I came across this piece I wrote for my Mom a few years back for her birthday, and thought it was wholly appropriate to pull it out for Mothers Day.
A long time ago in a place far, far away…
The first thing I remember is WAITING. And play-dough.
Waiting for my friends to arrive for my 3rd birthday party and while I was waiting I kept looking at the home-made play-dough my Mom had made.
My Mom was cool that way. She did neat things like make home-made play-dough.
Home-made play-dough was MUCH, MUCH better than the store-bought, trademarked kind. Well, mainly because it tasted better. Salty. This was no pansy plasticised store-bought play-dough, THIS was the real thing. Hearty, stick-to-your-ribs play-dough. Bet the Donner party wished they had had some of THIS stuff with them that winter. Things might have worked out differently.
Anyway, later that day all my friends came and there was the usual chaos that happens when you get a room full of 3-year-olds together. The only other thing I remember from that day was a white cake with a cherry on top that I ate as soon as I had blown out the candles.
Next thing I remember was playing in the playground across the street.
My Mom would take me there to play in the sandbox and swing on the swings. One summer night there was a fire in the exterminator chute of our apartment building and my Mom took me and a neighbor kid over to the park in the night and swung us on the swings while the smoke cleared out of the building.
Next would be Riis Park Beach. When Mom would start telling me to get ready to go out and I asked her “Where are we going?” she’d just answer “Crazy”. If she had her brown vinyl bag with her when she said it, the chances were that we were going to the beach.
Then there was the Cookie & Lemonade stand that I set up with my friend Jerry.
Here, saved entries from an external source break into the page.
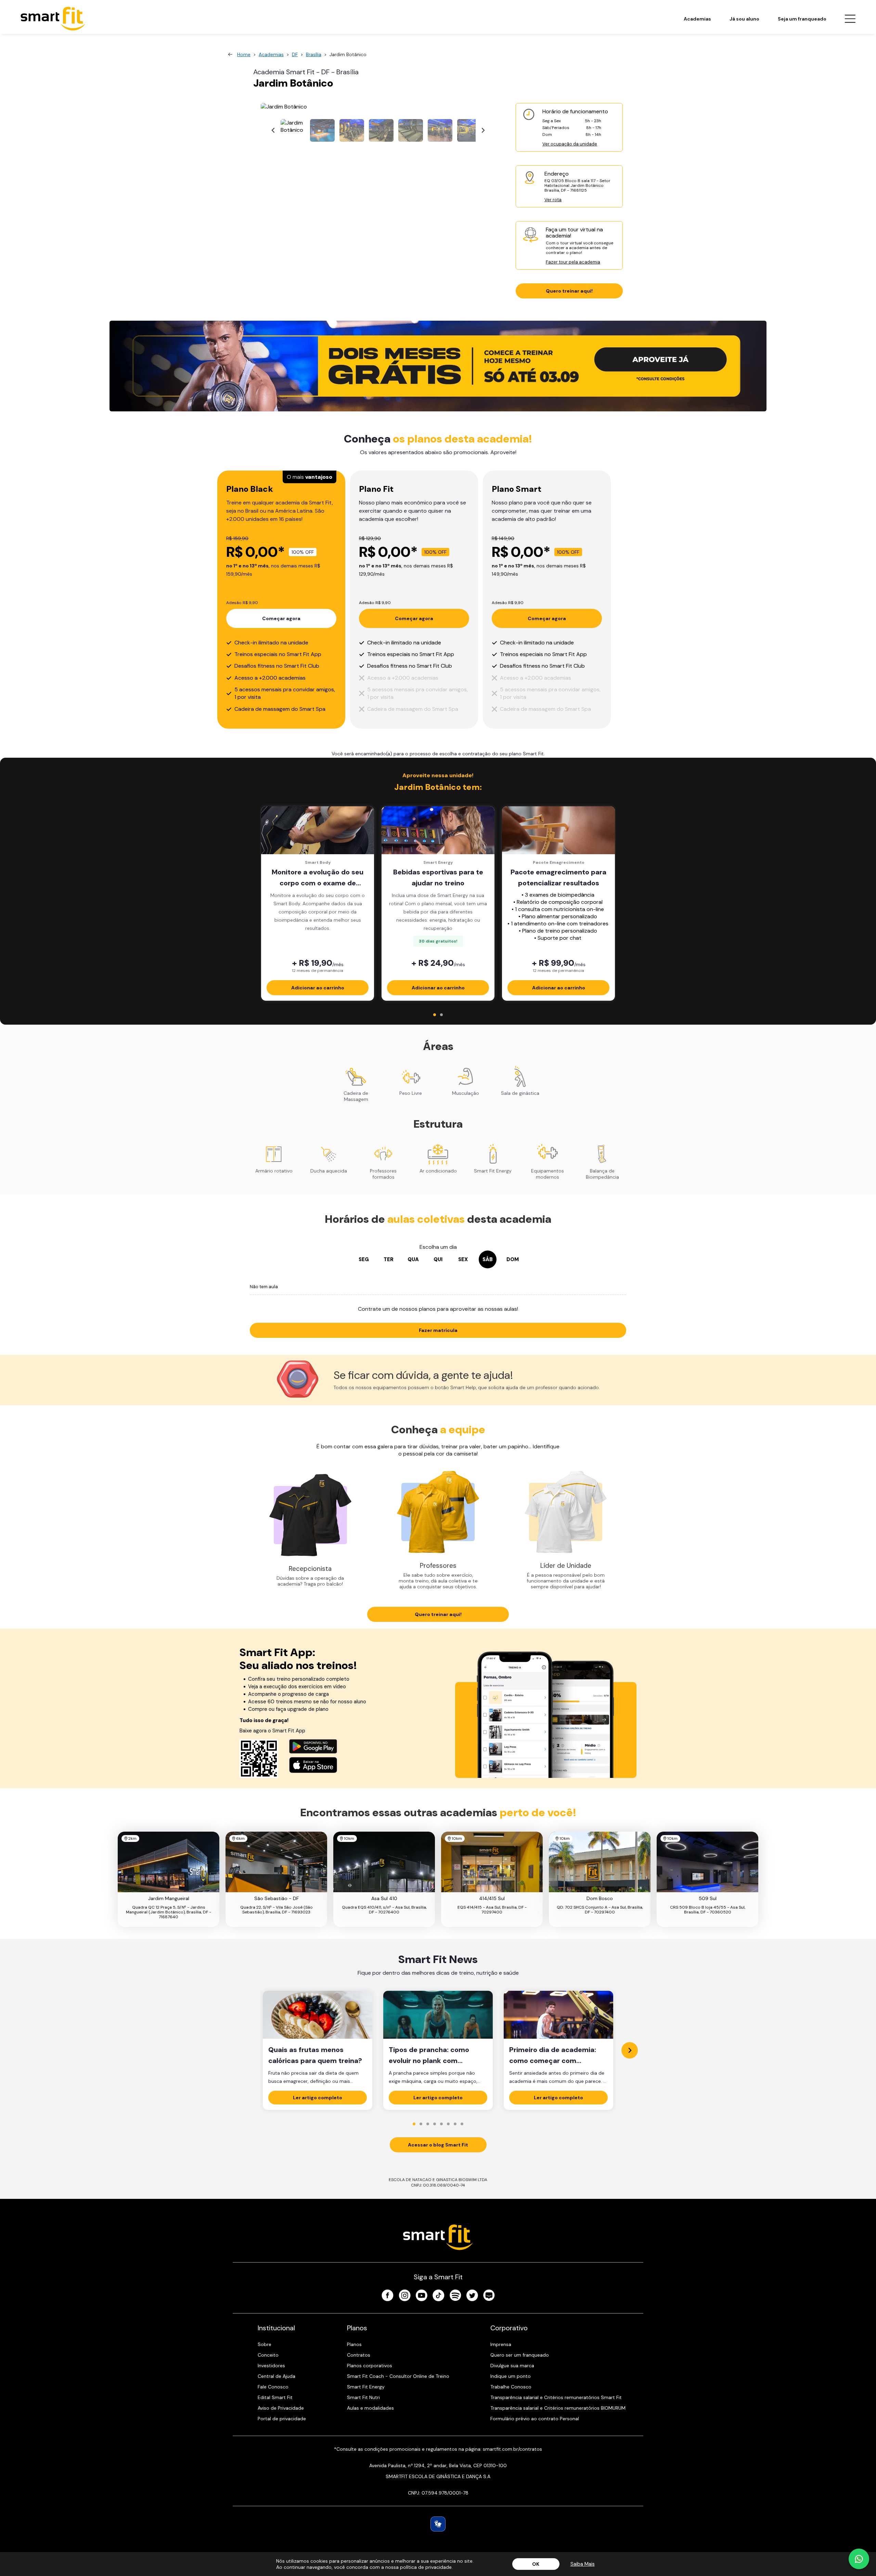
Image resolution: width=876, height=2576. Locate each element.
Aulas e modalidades (370, 2408)
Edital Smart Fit (275, 2397)
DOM (512, 1259)
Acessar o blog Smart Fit (438, 2145)
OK (535, 2564)
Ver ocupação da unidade (569, 144)
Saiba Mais (582, 2564)
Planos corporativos (369, 2365)
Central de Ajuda (276, 2376)
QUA (413, 1259)
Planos (354, 2344)
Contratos (358, 2355)
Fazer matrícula (438, 1330)
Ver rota (553, 199)
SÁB (487, 1259)
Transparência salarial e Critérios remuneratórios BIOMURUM (558, 2408)
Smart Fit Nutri (363, 2397)
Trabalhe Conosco (510, 2387)
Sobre (264, 2344)
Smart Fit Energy (366, 2387)
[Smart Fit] (53, 18)
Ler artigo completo (317, 2097)
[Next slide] (483, 130)
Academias (697, 19)
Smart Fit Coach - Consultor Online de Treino (398, 2376)
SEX (463, 1259)
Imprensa (500, 2344)
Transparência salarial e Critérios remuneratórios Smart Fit (556, 2397)
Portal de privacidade (282, 2418)
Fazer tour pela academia (573, 262)
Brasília (313, 54)
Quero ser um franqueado (519, 2355)
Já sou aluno (744, 19)
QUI (438, 1259)
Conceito (268, 2355)
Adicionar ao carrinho (317, 988)
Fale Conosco (273, 2387)
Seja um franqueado (802, 19)
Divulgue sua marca (512, 2365)
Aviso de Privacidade (281, 2408)
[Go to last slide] (273, 130)
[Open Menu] (850, 19)
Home (243, 54)
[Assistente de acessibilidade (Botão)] (438, 2524)
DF (295, 54)
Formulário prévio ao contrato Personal (534, 2418)
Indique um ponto (510, 2376)
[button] (293, 130)
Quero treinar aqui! (569, 291)
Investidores (271, 2365)
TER (389, 1259)
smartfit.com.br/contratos (512, 2449)
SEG (364, 1259)
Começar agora (281, 618)
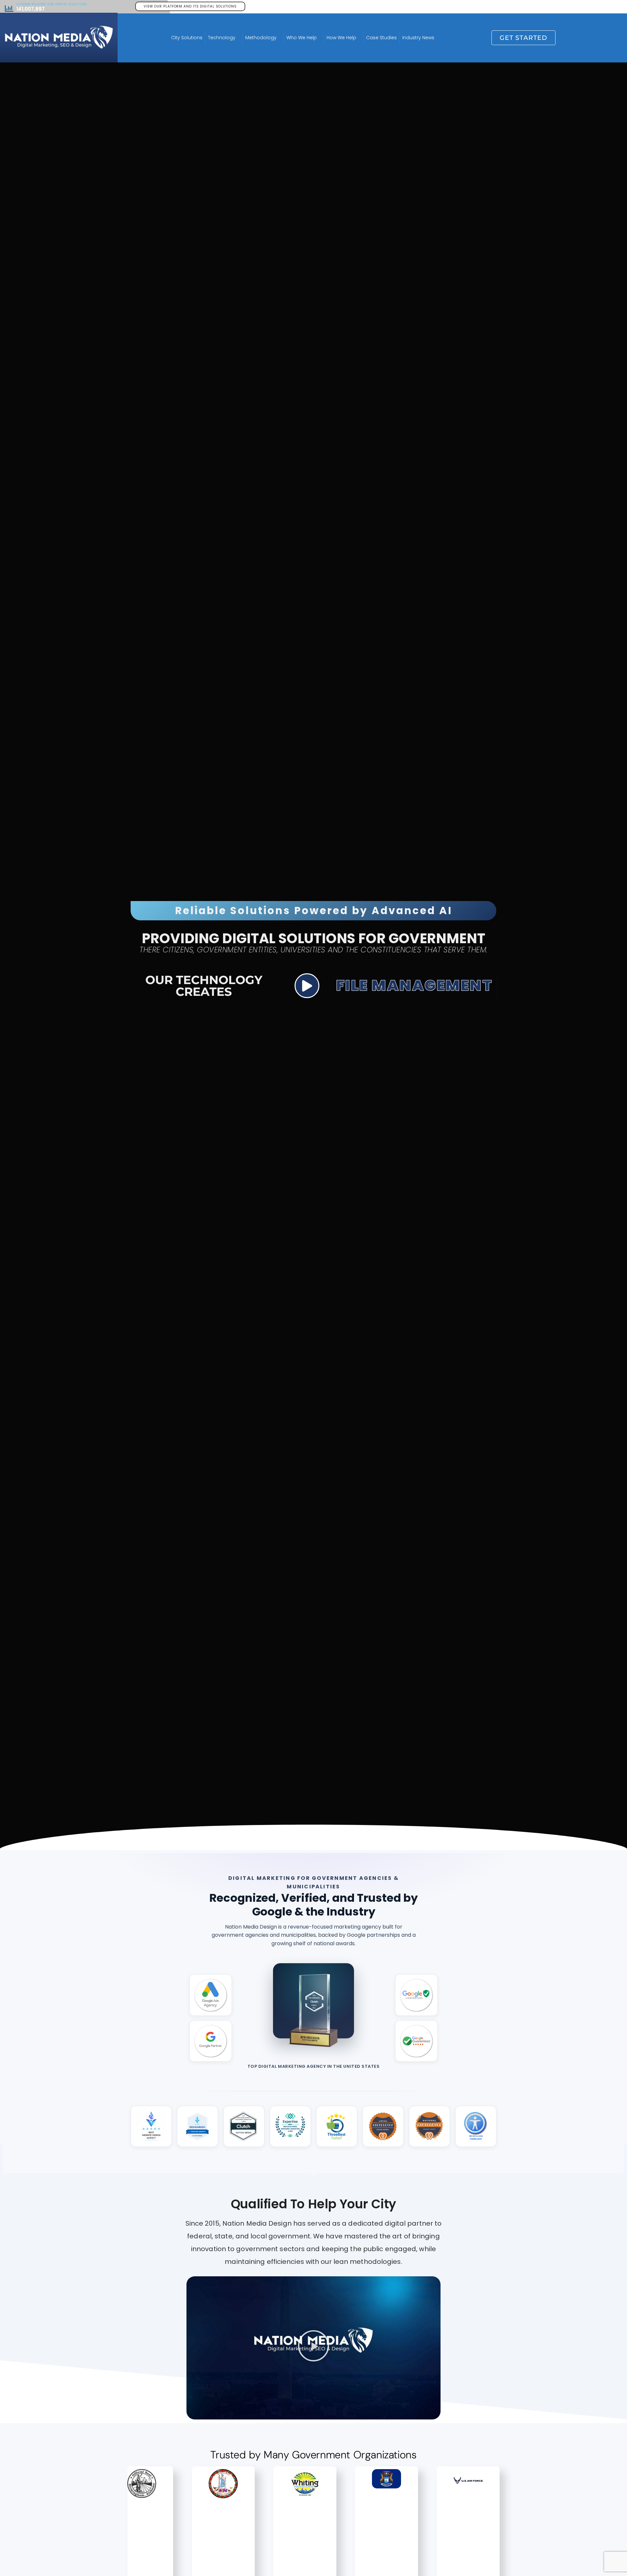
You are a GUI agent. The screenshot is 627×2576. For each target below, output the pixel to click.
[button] (313, 2347)
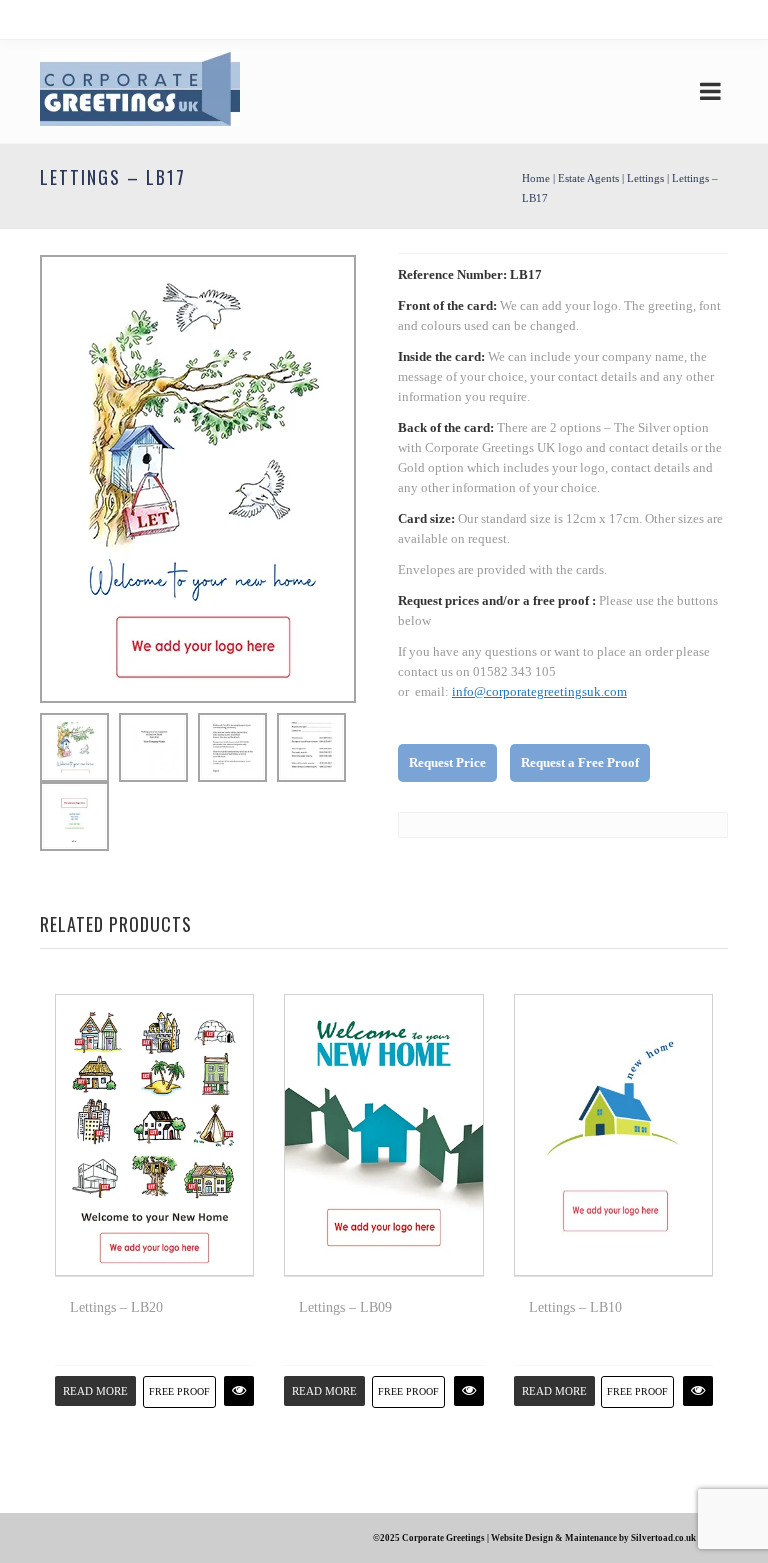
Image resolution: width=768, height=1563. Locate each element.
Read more (95, 1391)
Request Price (447, 762)
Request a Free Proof (580, 762)
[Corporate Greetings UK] (140, 91)
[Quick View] (239, 1391)
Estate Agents (588, 178)
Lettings (645, 178)
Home (536, 178)
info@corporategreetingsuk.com (539, 691)
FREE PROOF (179, 1391)
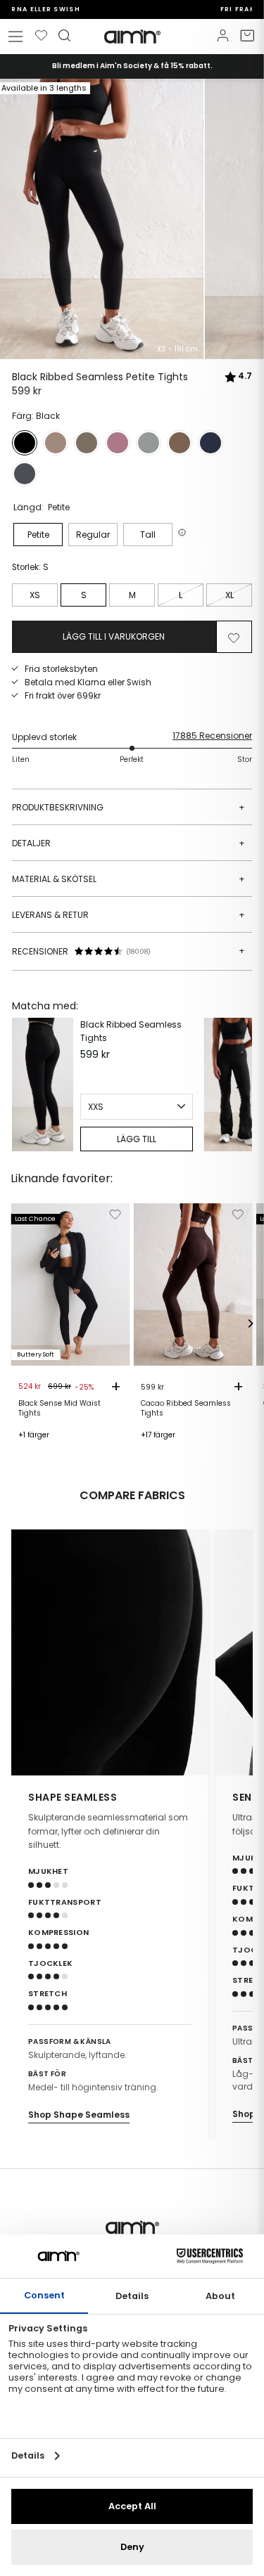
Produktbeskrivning (128, 807)
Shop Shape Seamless (79, 2115)
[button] (183, 532)
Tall (148, 535)
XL (229, 595)
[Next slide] (233, 1652)
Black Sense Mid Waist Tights (59, 1408)
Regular (93, 535)
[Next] (238, 1084)
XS (35, 595)
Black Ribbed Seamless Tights (131, 1031)
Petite (38, 535)
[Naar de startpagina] (132, 36)
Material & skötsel (128, 879)
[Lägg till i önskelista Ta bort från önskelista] (233, 636)
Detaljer (128, 843)
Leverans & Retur (128, 915)
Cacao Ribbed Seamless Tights (186, 1408)
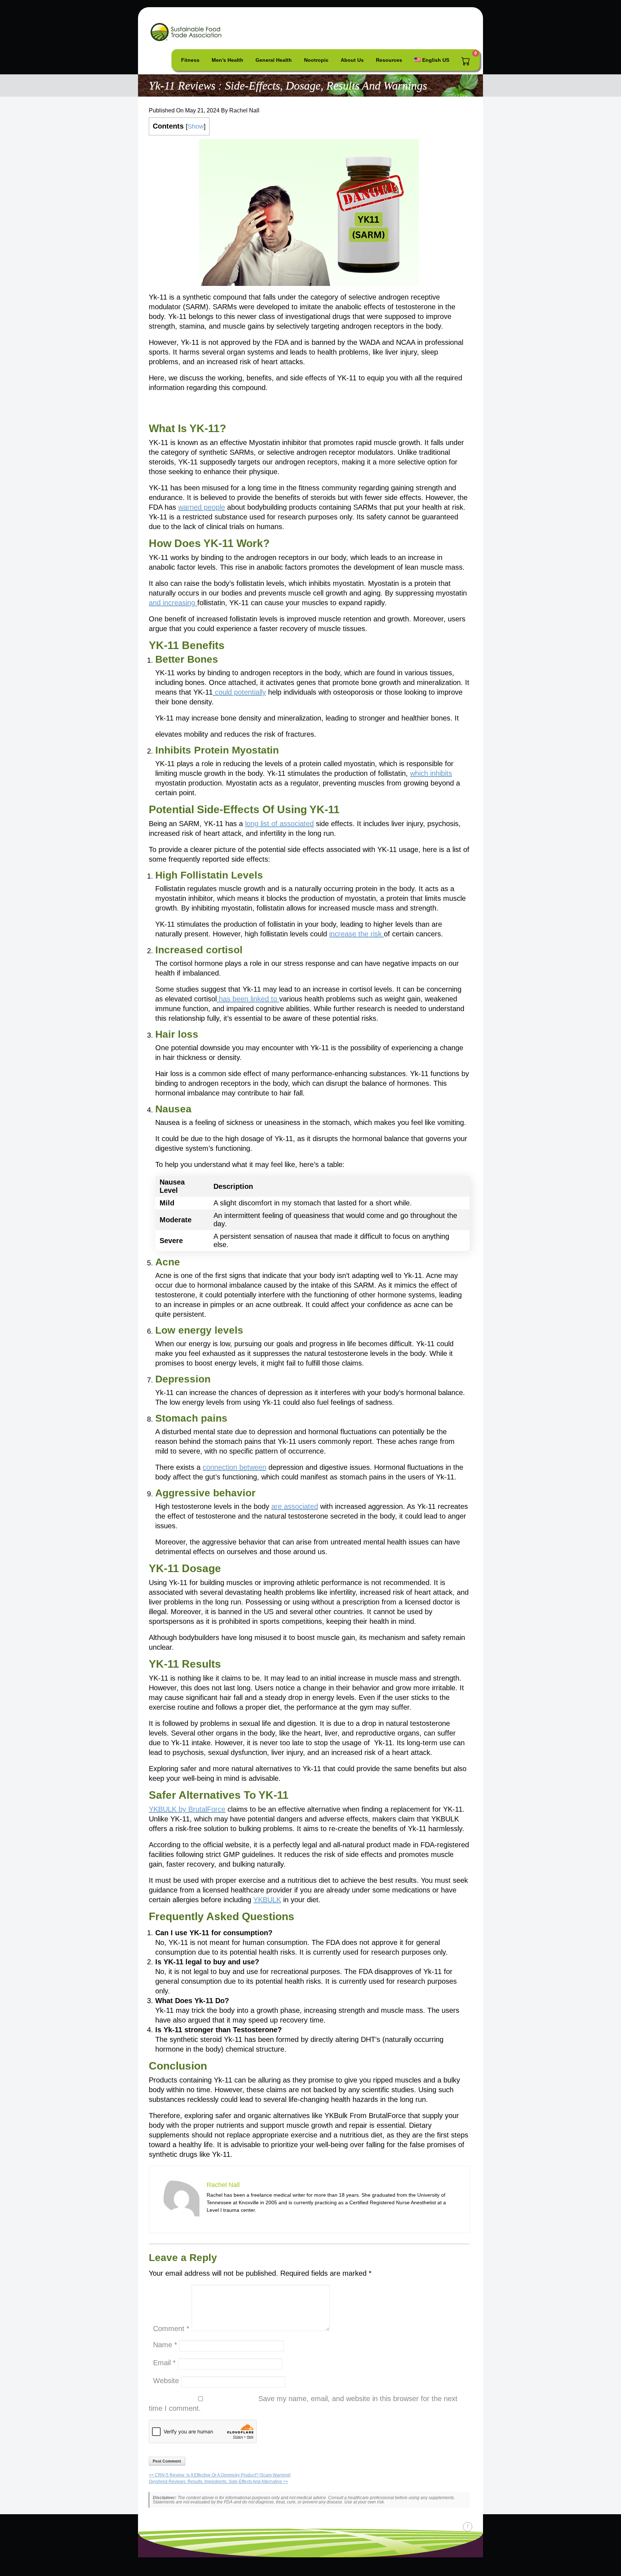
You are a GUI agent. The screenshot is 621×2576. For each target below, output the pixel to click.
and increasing (173, 603)
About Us (352, 60)
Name (165, 2345)
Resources (389, 60)
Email (164, 2363)
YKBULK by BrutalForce (187, 1809)
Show (196, 126)
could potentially (239, 692)
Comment (171, 2328)
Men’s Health (227, 60)
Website (166, 2381)
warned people (201, 507)
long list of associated (279, 824)
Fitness (190, 60)
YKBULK (267, 1900)
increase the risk (356, 934)
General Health (274, 60)
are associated (294, 1506)
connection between (234, 1467)
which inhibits (431, 773)
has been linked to (248, 999)
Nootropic (316, 60)
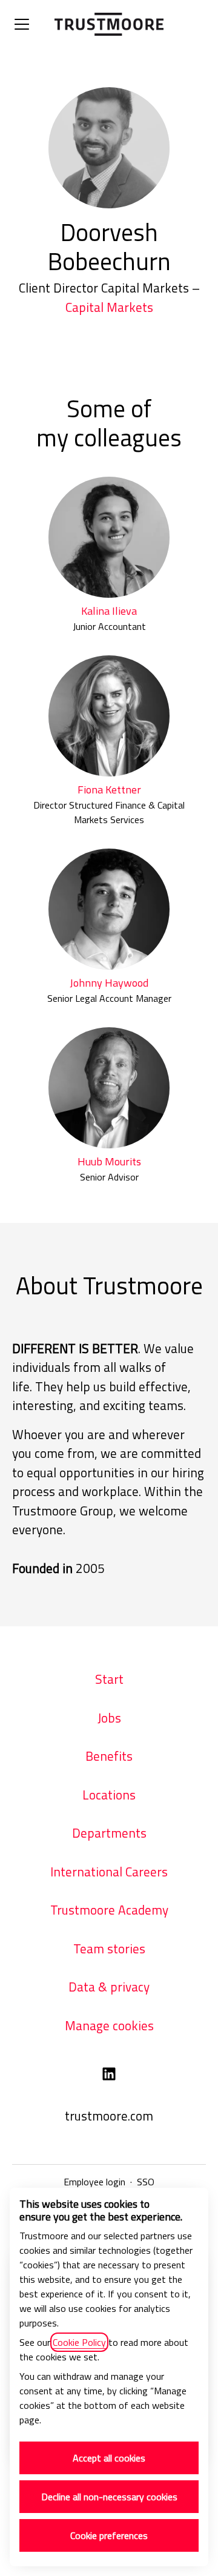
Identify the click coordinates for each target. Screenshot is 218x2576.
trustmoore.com (109, 2116)
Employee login (94, 2181)
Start (109, 1679)
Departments (109, 1833)
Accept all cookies (109, 2458)
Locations (109, 1794)
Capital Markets (109, 307)
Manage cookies (109, 2025)
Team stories (109, 1948)
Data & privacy (109, 1986)
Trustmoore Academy (109, 1909)
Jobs (109, 1717)
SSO (145, 2181)
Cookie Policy (79, 2342)
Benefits (109, 1756)
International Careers (109, 1871)
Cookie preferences (109, 2535)
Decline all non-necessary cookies (109, 2496)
Well really my MOM did all of the work, but it sure felt like it was our own little venture.
If I was to remember one recurring theme growing up it would be me and my Mom travelling. Either by car, boat, train or plane, it sure seemed that we were always on a new adventure somewhere… Canada, Norway, Georgia, Cape Cod, New Hampshire, New Jersey…Heck, even little jaunts along the West Side Highway would become an adventure (especially the time when the car broke down on the elevated section with me, my best friend Jerry and his sister Tutti in the car. Mom must have LOVED that one..)
Other things I remember…
One time when we lived in the Bronx, my Mom cursing the names of both Sears AND Roebuck (and some of their ancestors AND descendents as I recall) because of the annoying messages they sent when we got behind on the credit card bill (but a boy’s gotta have underwear!).
On our second trip to Norway Mom took a bag that was a little too heavy and unwieldy and we couldn’t find one of the relatives we were supposed to meet up with in one place. We spent the night in a little hotel room and I couldn’t sleep ’cause of the jet lag. As tired and sore as she was, she still managed to engage me with some card games until I finally got to sleep. Later, on the island of Svolvr in northern Norway we hiked up a trail in the misty rain. I drank glacier water out of the stream by the side of the road alongside a field of buttercups and it was the best dang water I had ever tasted. Along the way I learned about Moors and some guy named Othello and about how if you held a buttercup up to your chin, if it reflected it meant that you liked butter (I did!).
Then there was the trip west, moving to California. Mom, Me, our dog, Sheba, and as many of our belongings that would fit in and on our 1971 Volkswagon Squareback with the right front door that didn’t work. We set up a little space behind the driver’s seat where either I or the Dog would lie down when the other was sitting in the front passenger seat.
It got a little chaotic when either me, or the dog, or BOTH of us decided, while we were travelling down the freeway at 60 MPH, that we wanted to switch places.
God knows what my Mom thought as the dog and I clambered over her right shoulder, one going back and one coming front… Rest stops were wild too. Since the right front door didn’t work, anytime we were coming to a stop somewhere Mom had to ready herself to get out of the way as SOON as the car came to a complete stop or risk being trampled by an anxious Black Labrador Retriever and 13 year old boy, yearning to get out of the car.
Through it all, thick or thin, rich or poor (and we were never as poor as my Mom seemed to THINK that we were from time to time) the one thing that Mom let me know in ways far too numerous to count was that I was loved. Unquestioningly, absolutely, loved. Even when we had our fights (which in checking with my peers were extremely few and far between compared to most folks), it was still clear underneath it all that that love was there and would always be there.
Now every now and then I hear her relate to someone how she thinks she could have done this better or that better or that she didn’t know how to handle one situation or another very well. I don’t know how to get it across to her that she did the BIG things about as right as she could and that she shouldn’t worry about the little things that might have gone better.
Growing up in a world where you are exposed to so many different people, places and things and doing so with the clear understanding that you are loved unconditionally is a pretty big thing.
It doesn’t get much better than that.